Parris and his wife are also significant donors for longevity research at the University of Southern California.

=== Other business interests ===
R Rex Parris is the chairman of the board for CarthroniX, a biotech firm working to develop several drugs that treat arthritis, pulmonary fibrosis, multiple sclerosis, and other conditions.

== Mayor of Lancaster, California ==
=== Elections ===
R. Rex Parris was first elected mayor of Lancaster, California in April 2008. He was subsequently re-elected in April 2010, 2012, 2016, 2020, and 2024. In 2020, Parris won a fifth term as mayor with 69 percent of the vote.

=== Tenure ===
As mayor, Parris in 2010 launched an economic development division that attracted manufacturing company BYD.

Parris was involved with many city initiatives, including the Lancaster Wellness Homes and YOLO Lancaster.

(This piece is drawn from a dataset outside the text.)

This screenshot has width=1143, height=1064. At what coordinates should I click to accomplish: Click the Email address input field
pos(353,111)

Supported by a unanimous 2021 vote by the City Council, Parris led efforts to start a public health agency specifically for Lancaster. These efforts came after a vote of no confidence was issued against the LA County Department of Public Health during the COVID-19 pandemic.

==== Green energy ====
Since his election, Parris has taken steps to make Lancaster a "Net Zero City." In 2015, Lancaster became the first city in the world to generate more clean energy than it consumes and require all new housing to be net zero.

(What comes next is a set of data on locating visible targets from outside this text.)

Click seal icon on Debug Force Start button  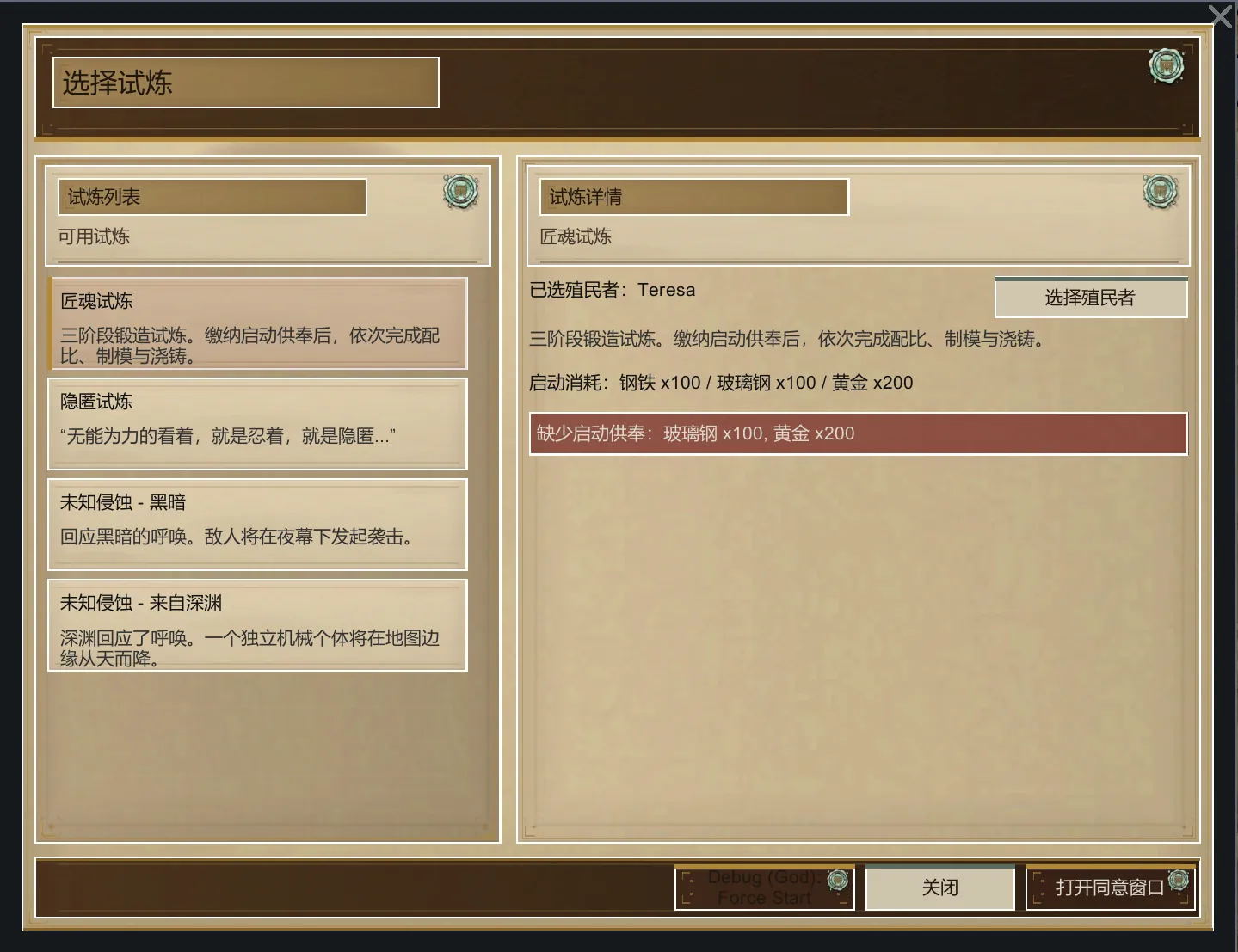tap(837, 880)
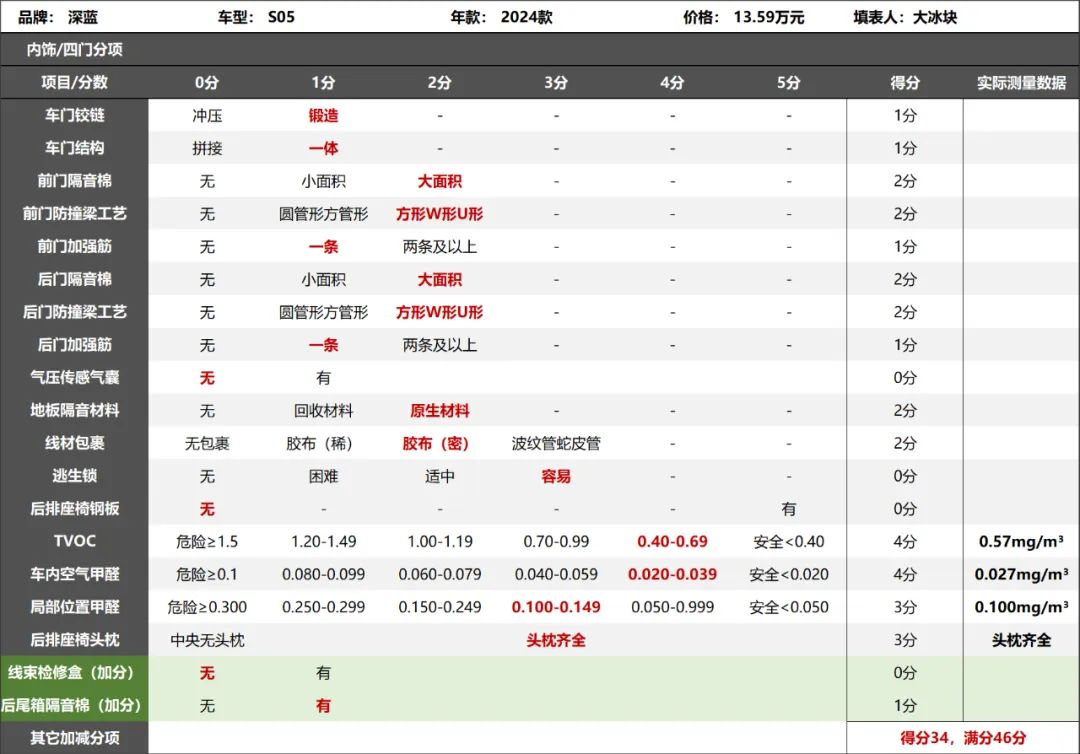The width and height of the screenshot is (1080, 754).
Task: Click the 其它加减分项 row label
Action: point(75,740)
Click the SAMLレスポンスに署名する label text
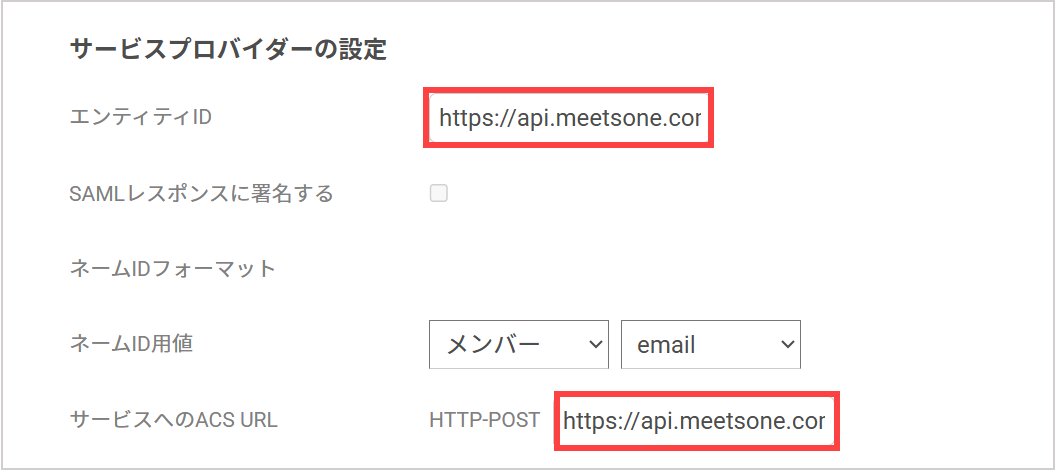 click(202, 194)
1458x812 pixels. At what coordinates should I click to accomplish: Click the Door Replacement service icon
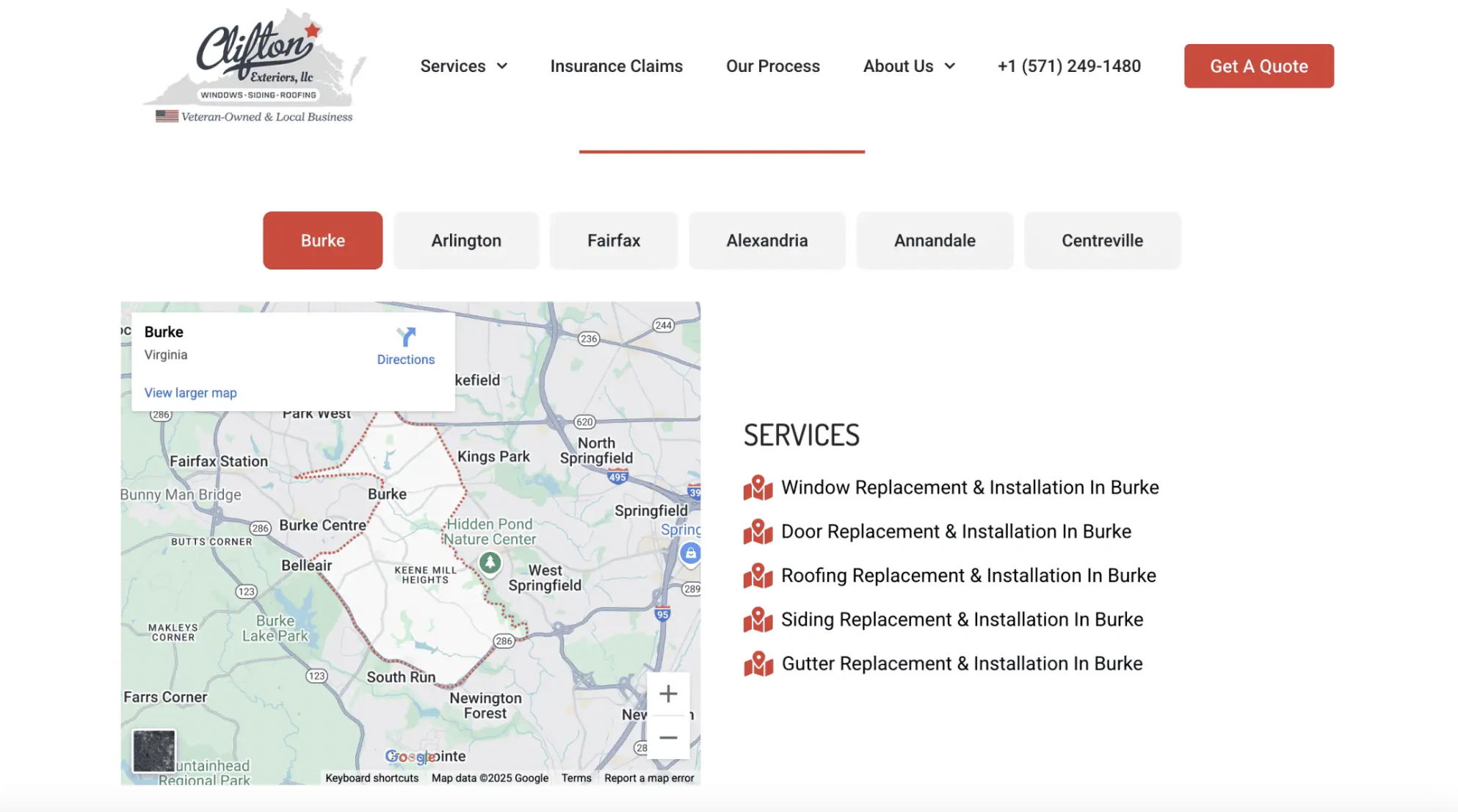[x=758, y=532]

In July 2010, the City of Lancaster partnered with SolarCity to launch the Solar Lancaster program, a solar financing program for homeowners, business owners and nonprofit organizations. In 2015, Parris and the City of Lancaster launched Lancaster Choice Energy, a nonprofit locally-run energy company for Lancaster businesses and residents.

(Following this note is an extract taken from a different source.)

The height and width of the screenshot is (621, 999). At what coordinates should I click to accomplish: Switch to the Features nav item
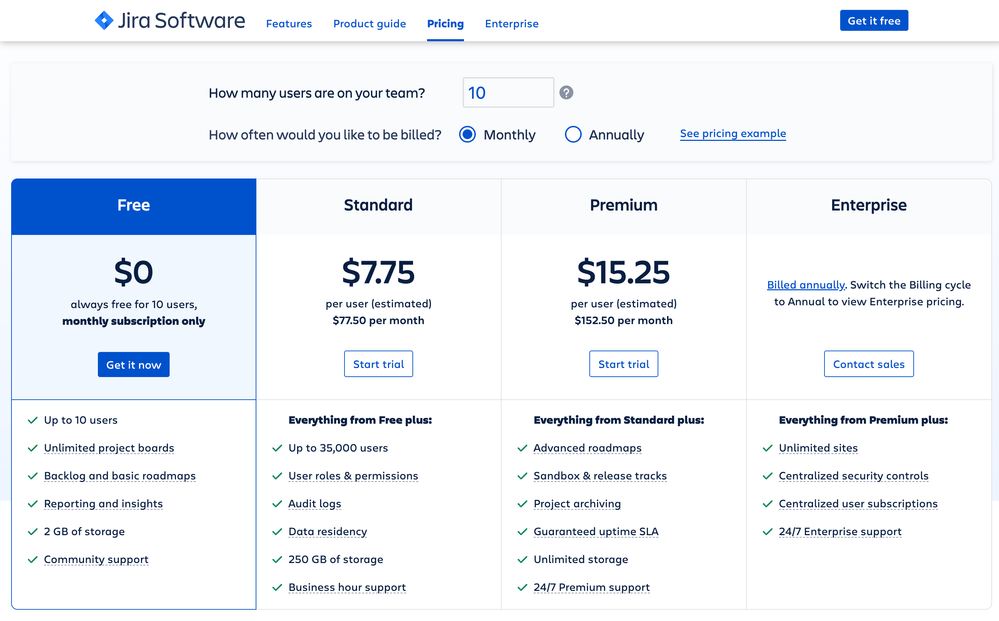pos(289,24)
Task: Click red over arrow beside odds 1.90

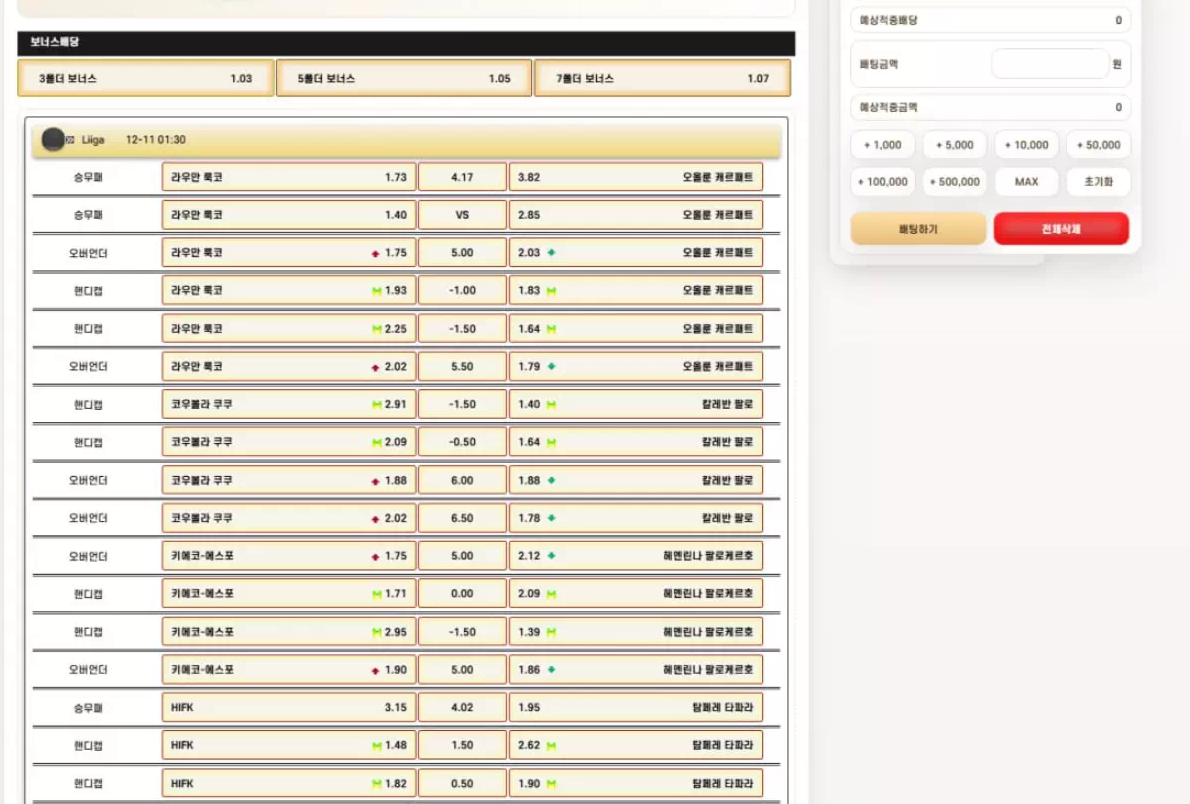Action: [x=376, y=670]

Lancaster's Antelope Valley Transit Authority is the first public bus agency with 100% of their fleet electric buses.

Parris is a frequent keynote speaker on climate change at conferences throughout the world, such as Verdical Group's annual Net Zero Conference in 2017. The United States Environmental Protection Agency awarded the city of Lancaster in 2019 with its Greenpower Leadership Award.

==== Controversies ====
Throughout his tenure, Parris has been known for a history of controversial remarks.

In 2011, when Lancaster was allegedly shouldering a disproportionate share of Section 8 housing, Parris accused the Los Angeles County Housing Authority of using the city as a dumping ground for the poor and homeless. He stoked controversy again in 2017 when he told Vice magazine in 2017 that increasing the Asian population and members of the LGBTQ community could help bring down crime rates and increase education levels. In February 2025, Parris advocated for giving the homeless as much fentanyl as they desire, which has been sharply criticized by local media and community members.

President Donald Trump visited the city of Lancaster on February 18, 2020, accompanied by House Minority Leader Kevin McCarthy. Parris met with Trump, and described him as "incredibly charming" and having a "magnetic personality". After the 2021 storming of the United States Capitol, Parris reflected on the experience, describing himself as being "horrified" and his view of the Capitol as "almost sacrosanct."

== Personal life ==
Parris is married to his wife Carrol, with whom he has four children. They have six grandchildren. Two of their sons, Khail and Rutger, continue to work at PARRIS Law Firm. Parris’ brother, Robert Parris, a former CHP officer, has been an attorney with the firm since 1992.

Parris purchased a home previously owned by Lee Iacocca in Laguna Beach, California in April 2020 for $6.6 million.